Abstract
We study the evolution of nonlinear surface gravity water wave packets developing from modulational instability over an uneven bottom. A nonlinear Schrödinger equation (NLSE) with coefficients varying in space along propagation is used as a reference model. Based on a low-dimensional approximation obtained by considering only three complex harmonic modes, we discuss how to stabilize a one-dimensional pattern in the form of train of large peaks sitting on a background and propagating over a significant distance. Our approach is based on a gradual depth variation, while its conceptual framework is the theory of autoresonance in nonlinear systems and leads to a quasi-frozen state. Three main stages are identified: amplification from small sideband amplitudes, separatrix crossing and adiabatic conversion to orbits oscillating around an elliptic fixed point. Analytical estimates on the three stages are obtained from the low-dimensional approximation and validated by NLSE simulations. Our result will contribute to understand the dynamical stabilization of nonlinear wave packets and the persistence of large undulatory events in hydrodynamics and other nonlinear dispersive media.
Highlights
Modulational instability (MI) is an ubiquitous phenomenon for wave packets propagating in a weakly nonlinear medium [1]

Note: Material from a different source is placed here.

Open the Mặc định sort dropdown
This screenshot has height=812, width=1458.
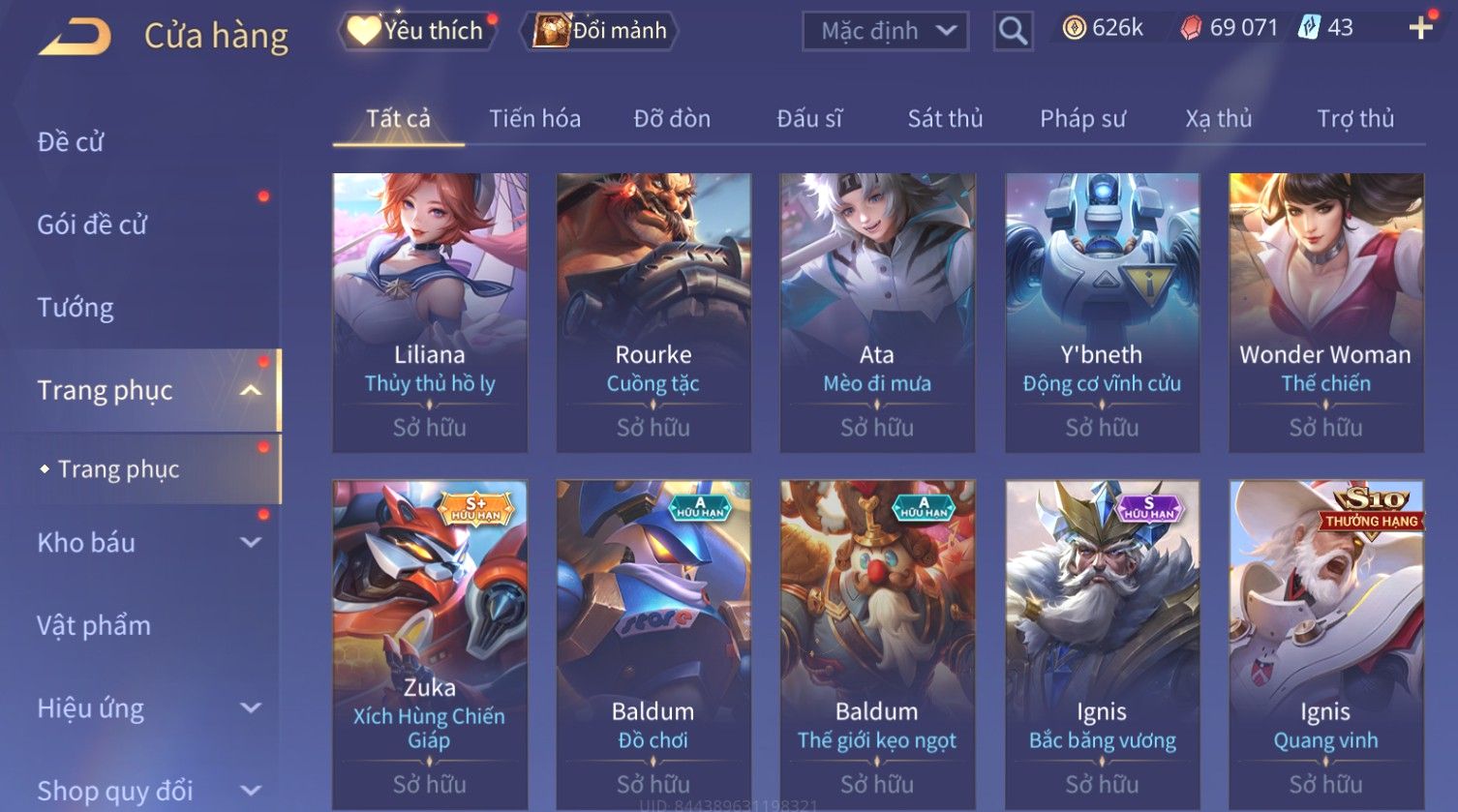(x=885, y=31)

If the envelope of the wave-packet is narrowbanded, the nonlinear stage of the evolution can be modeled by means of the universal nonlinear Schrödinger equation (NLSE)
We study the nonlinear stage of evolution of modulational instability in surface water waves over a water body of gradually increasing depth
Summary
Modulational instability (MI) is an ubiquitous phenomenon for wave packets propagating in a weakly nonlinear medium [1]. The family of Akhmediev breather (AB) is the prototype of the nonlinear evolution of MI: in the time-like NLSE, an initially slightly modulated time-periodic train of pulses reaches its peak value at a given point in space, as a result of the exponential sideband growth, as is followed by the recovery of the initial state known as Fermi-Pasta-Ulam recurrence [8]. Because of this characteristic feature, i.e., extreme waves appearing from nowhere and suddenly disappearing [9], it is a candidate solution for the explanation of rogue waves and other nonlinear systems.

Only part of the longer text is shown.